Segue exemplo da diferença de valores para entrega de pedidos:

300 gramas de São Paulo para Brasília
Sedex R$ 21,50
E-Sedex R$ 7,71

1 kilo de São Paulo para São Paulo
Sedex R$ 10,50
E-Sedex R$ 5,50

São muitas exigências para que sua empresa tenha esse contrato de E-Sedex com os correios, mas o beneficio é muito grande.

A InterNET funciona, mas se você vende o que outras lojas vendem e você cobra mais caro a taxa de entrega, você não obterá o resultado desejado.

ATENDIMENTO AO CLIENTE

EMAIL

Principal forma de contato com seu cliente.

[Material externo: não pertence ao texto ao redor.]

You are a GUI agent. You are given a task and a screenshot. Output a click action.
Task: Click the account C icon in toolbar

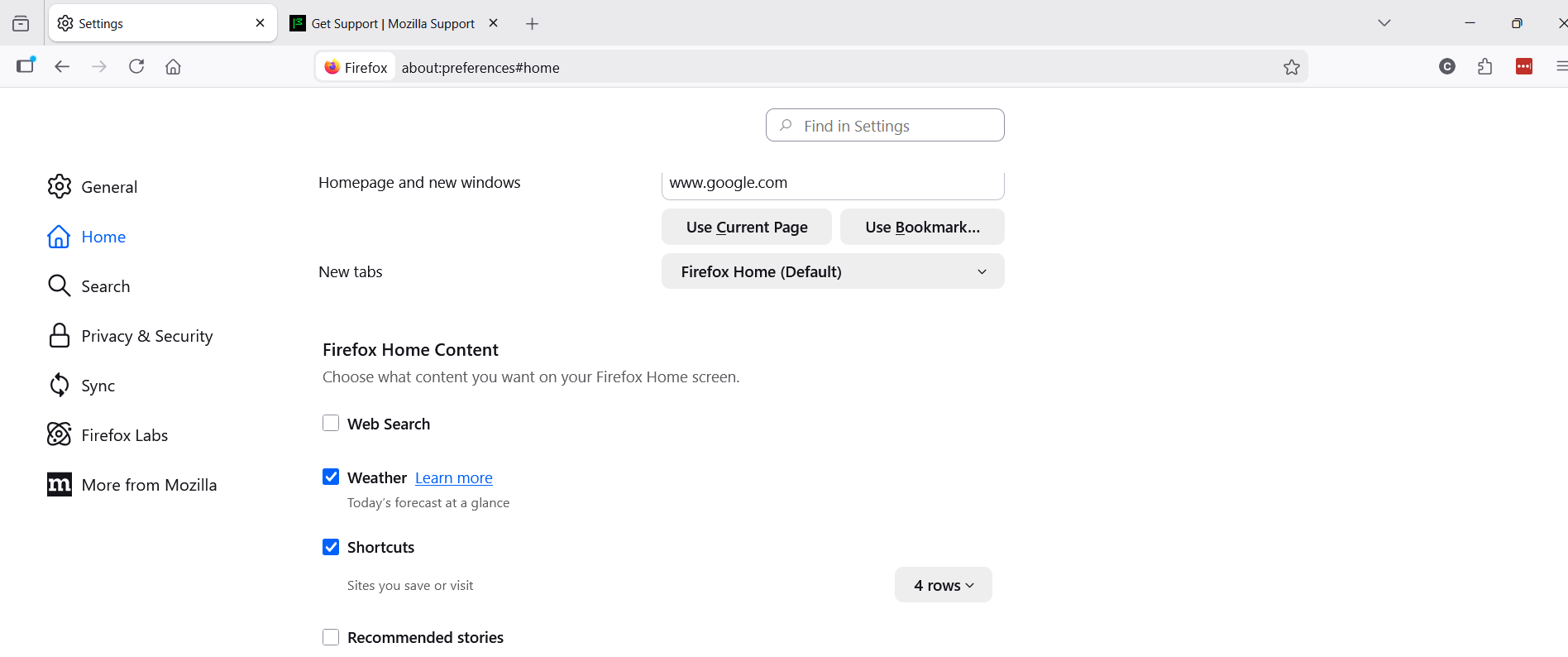pos(1446,66)
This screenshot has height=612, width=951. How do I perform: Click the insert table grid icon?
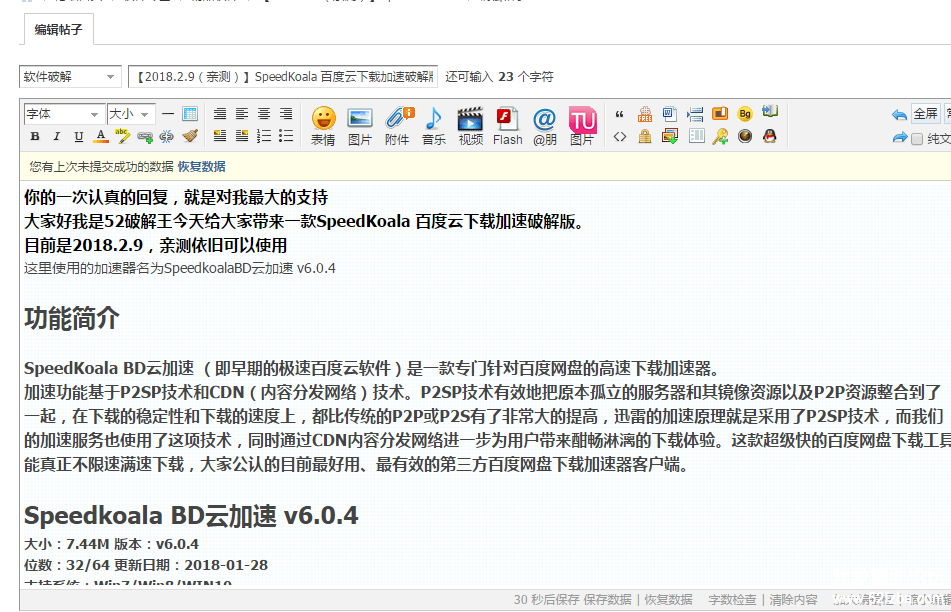coord(189,114)
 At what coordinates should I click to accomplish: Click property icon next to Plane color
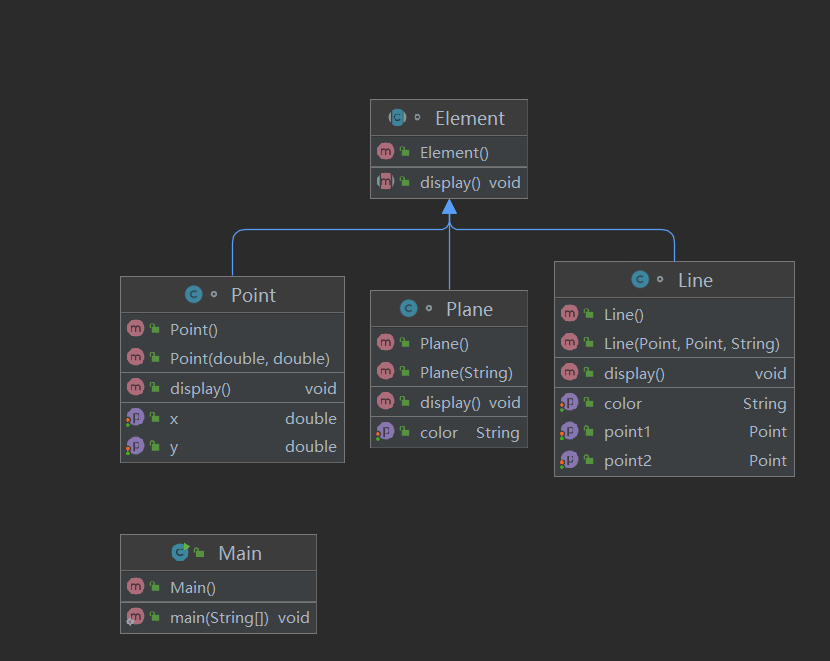click(x=386, y=432)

Quando chega uma mensagem do seu cliente ou futuro cliente por email, ela deve ter prioridade total para resposta, principalmente porque muitas empresas ainda “desprezam” a agilidade desta ferramenta e não a utilizam como diferencial no atendimento, demorando horas, dias, semanas ou até mesmo não respondem as mensagens.

TELEFONE

O internauta pode ter muita pressa numa resposta, e vai utilizar o telefone para tirar sua dúvida, então, nunca devemos dispensar e não oferecer este canal tradicional de atendimento ao cliente.

Muitos internautas também utilizam o telefone para verificar “se a empresa existe mesmo”, pois muitas vezes duvidam dos preços oferecidos quando eles forem muito diferentes do mercado.

ATENDIMENTO ONLINE

É muito importante esta solução de contato rápido entre o internauta e sua loja virtual, pois oferecer um “chat” deixa o atendimento, mais rápido que o email e mais cômodo e barato que o telefone.

RECLAMAÇÕES

Atender um cliente não é somente antes de uma venda, é principalmente depois que tenha acontecido algum problema com o pedido dele. Ele nunca deve se sentir desassistido pela sua empresa.

A InterNET funciona, mas se você não atende seu cliente antes ou depois da venda, com certeza não obterá o resultado desejado com o comércio eletrônico.

PÓS-VENDA

Independente se você vende um produto ou serviço, sua venda só esta concretizada quando o internauta pagou, recebeu e está satisfeito com a compra em sua loja virtual.

DICAS

  • Se o internauta tirou uma dúvida, mas não efetuou a compra, procure saber o motivo que o levou a não comprar ou comprar em outra empresa.
  • Se o internauta não pagou o boleto na data de vencimento, ofereça uma nova forma de pagamento.
  • Se a operadora de cartão de crédito não aprovou o pagamento dele, ofereça uma nova forma de pagamento, ou outra bandeira de cartão, ou boleto bancário, que geralmente oferecemos desconto para esta forma de pagamento.
  • Se disponível, envie por email o código de rastreamento da encomenda para que seu cliente acompanhe OnLine onde está seu pedido, mas cuidado, envie antes que seu cliente receba a encomenda.
  • Procure saber a opinião de seu cliente, não só desde o início do processo de compra até o recebimento do pedido, mas também sobre a satisfação com o produto adquirido.

CONSELHO

  • Nunca esteja contente se sua loja tem muitas visitas, ela precisa ter muitos pedidos.
  • Nunca esteja contente se sua loja tem muitos pedidos, eles têm que estar o pagamento confirmado.
  • Nunca esteja contente se sua loja tem muitos pedidos com pagamento confirmado, eles têm que estar entregues.
  • Nunca esteja contente se sua loja tem muitos pedidos entregues, seu cliente tem que estar totalmente satisfeito.

CONCLUSÃO

Não adianta trazer o internauta para sua loja virtual através de publicidade OnLine, se:

  • Sua loja virtual esta fora do ar
  • Se você não oferece formas de pagamento compatíveis com as necessidades dele
  • Se sua taxa de entrega é maior que seus concorrentes
  • Se você não atende prontamente as dúvidas dele
  • Se você não tem o produto para envio imediato
  • Se você não fecha a venda, entregando e deixando seu cliente satisfeito, pronto para efetuar uma nova compra.